MultiSeat Desktop Virtualization is a method by which a common desktop PC, with extra keyboards, mice, and video screens directly attached to it, can be used to install, load, and concurrently run multiple operating systems. These operating systems can be the same across all "seats" or they can be different. It is similar to server based computing only in the fact that one mainframe is supporting multiple users. On the other hand, it is different because the "terminals" (or seats, as they are known in multiseat jargon) are composed of nothing more than the regular keyboard, monitor and mouse, and these devices are plugged directly into the PC. USB hubs can be used for cable management of the keyboards and mice, and extra video cards (typically dual or quad output) may need to be installed.

==Introduction==
It is commonly known that modern day PCs are extremely powerful and have substantial excess CPU processing power. In fact, most desktop applications do not use the multi-core capabilities of today's CPUs. When an application is launched it runs on the first core, and when a second application is launched, it continues to run on the first core. That process continues (with the second and subsequent cores basically idling) until the original core gets very busy. At that point, the operating system tells the new applications to run on the second and subsequent cores.

===Server based computing===

Server based computing has been around for a long time specifically to take advantage of this excess CPU power and allow multiple users to share it. It started in the 1950s and 1960s with batch processing and has taken its current day form with Citrix and Terminal Services. nComputing and Microsoft Multipoint are current iterations of the same thin client technology. The typical problem with this type of system is that it is dependent upon one operating system and one set of applications and there are many software titles that are not allowed to be shared among multiple users. That means that the first user of a program will get access but subsequent users will not. Another problem is that the video is not delivered via native means. It is usually delivered via network traffic and must rely upon the "packetizing" methods employed using TCP-IP. This means that video does not run very well, especially if the network traffic is busy.

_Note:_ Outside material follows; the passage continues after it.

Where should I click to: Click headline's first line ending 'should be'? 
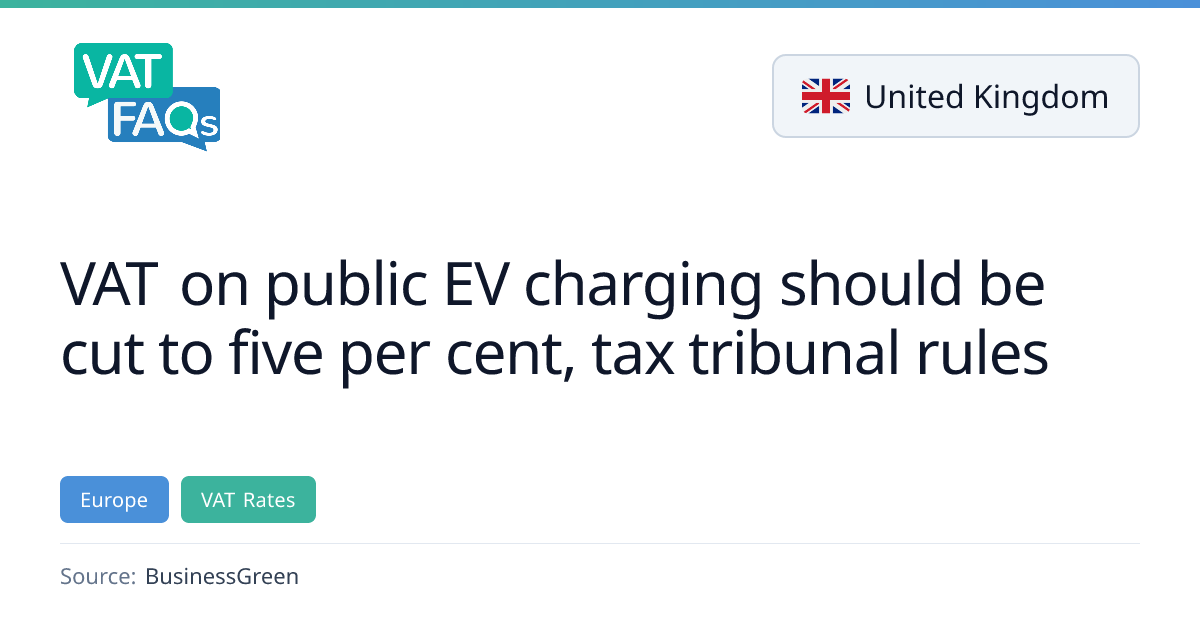(553, 285)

===Server virtualization===

Virtualization can solve some of these problems. Virtualization is a method by which the "guest" operating system runs on top of, while being separated from the "bare metal" hardware. This means that multiple "guest" operating systems can be run, solving the problem of single user applications not being able to be launched for multiple, concurrent users. Xen used in conjunction with Citrix, or VMware used in conjunction with Microsoft Terminal Services are examples of this technology. Although it is still server based computing and relies upon a "thin" or a "fat" client to display the video output of the session, it allows multiple users to launch the same application because they are launching totally different instances of the same application, in different "guest" operating systems. But the issue still remains that video does not run very well because it still relies upon the network to deliver video. It is also extremely complicated to install and maintain, requiring extra training and knowledge.

===Multiseat desktop virtualization differences===

Multiseat desktop virtualization is an entirely new methodology which combines the cost saving benefits and ease of maintenance of server based computing, the time savings of hardware agnostic cloning, and the capabilities of desktop virtualization, with the performance capabilities of real PC functionality. It takes advantage of this fact to enable ordinary users to install a multiseat PC giving 2 "seats" with a dual-core CPU or 4 "seats" with a quad-core CPU. The operating system of this PC is initially installed just like a regular PC. Regular PC users can install and use this type of product without having to install servers, or know how to manage complicated, server based computing or server based virtualization products. It has the combined benefits of a Type 1 hypervisor and a Type 2 hypervisor virtual machine. It does this with the efficiency of a Type 1 hypervisor while maintaining the portability of a Type 2 hypervisor.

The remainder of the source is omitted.